In the Brotherhood's view these and other court cases filed by their opponents are an attempt to thwart their ascendance to power through the ballot box. But the petition to dissolve the group is more existential.
“How can someone question our legitimacy and existence when we've existed for 85 years?” said an angry Mahdi Akef. “This is unacceptable. We will remain, as we are, no matter what.”
Al-Banna founded the Muslim Brotherhood four years after the collapse of the Islamic Caliphate. The 1923 constitution placed no restrictions on the formation of political parties and civil society groups. In 1948 the government issued a decree to dissolve the group. The Muslim Brotherhood appealed and in 1951 an administrative court ruled the group was in full compliance with the civil society law of 1945.
Two years after the 1952 Revolution the military junta dissolved the Brotherhood again, clamping down on its leaders, some of whom were executed, others sentenced to life in prison. The group was forced underground until Gamal Abdel-Nasser was succeeded by Anwar Al-Sadat. In 1977 the group's then supreme guide Omar Al-Telmisani contested the military decree dissolving the Brotherhood. The case was never resolved. The group continued to exist and function as a political force that the state tolerated but refused to recognise.
Following Hosni Mubarak's ouster the Brotherhood entered into negotiations with the Supreme Council of the Armed Forces (SCAF). Like everyone else, SCAF's generals recognised that the Brotherhood was Egypt's primary political force, the only group to command a popular, grassroots base.
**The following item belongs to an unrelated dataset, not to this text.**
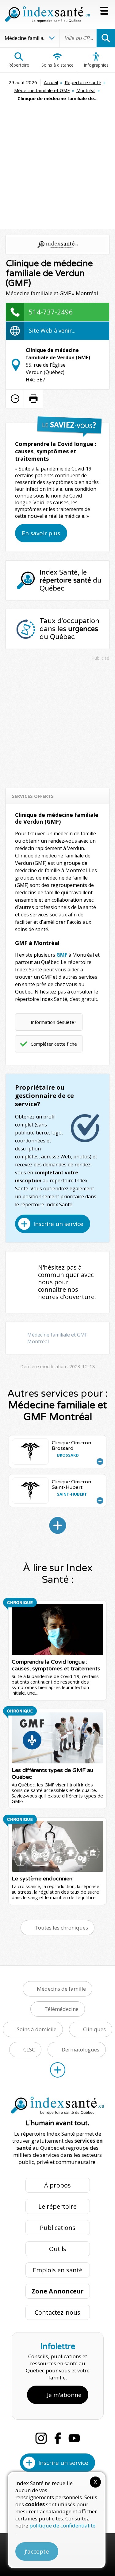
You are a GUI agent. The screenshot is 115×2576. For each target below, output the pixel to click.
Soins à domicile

The Brotherhood's size, history and influence left no room for debate about its legal status. Only after the group's ascendance, and the intensity of the political conflict between it and the opposition, was a case filed questioning the Brotherhood's legal status.
The paradox is that the first case concerning the group's legality since Al-Telmisani's 1977 appeal is happening under a president who hails from the Brotherhood.
“The head of the regime was removed but the body is still intact and it's resisting the Brotherhood in power,” says Mohamed Soffar, a political science professor at Cairo University who specialises in Islamic groups.
This might explain the legal battle, but it doesn't mean that a court decision will threaten the group's existence or that being incorporated as a legal NGO is its salvation.
Since the revolution the Brotherhood has undergone many changes, not least the formation of a political party and securing the nation's top job for one of its members. The widely held view is that the Freedom and Justice Party enjoys no independence from the Brotherhood and is effectively run by the Guidance Bureau which also influences the president. The group's status is bound to affect both.
For most of its 85 years the Brotherhood was forced to operate in secret. Its structures, administration and mindset have all been conditioned by the experience. But what now that it is no longer an underground group?
Nobody seems to know how the old organisation will develop. Soffar suggests that the amount of opposition and hostility directed at the Brotherhood which, contrary to its past experience, isn't from above but from below, could act to reinforce the group's unity. Equally, though, should the group remain too rigid, it can all too easily snap as the winds of change blow.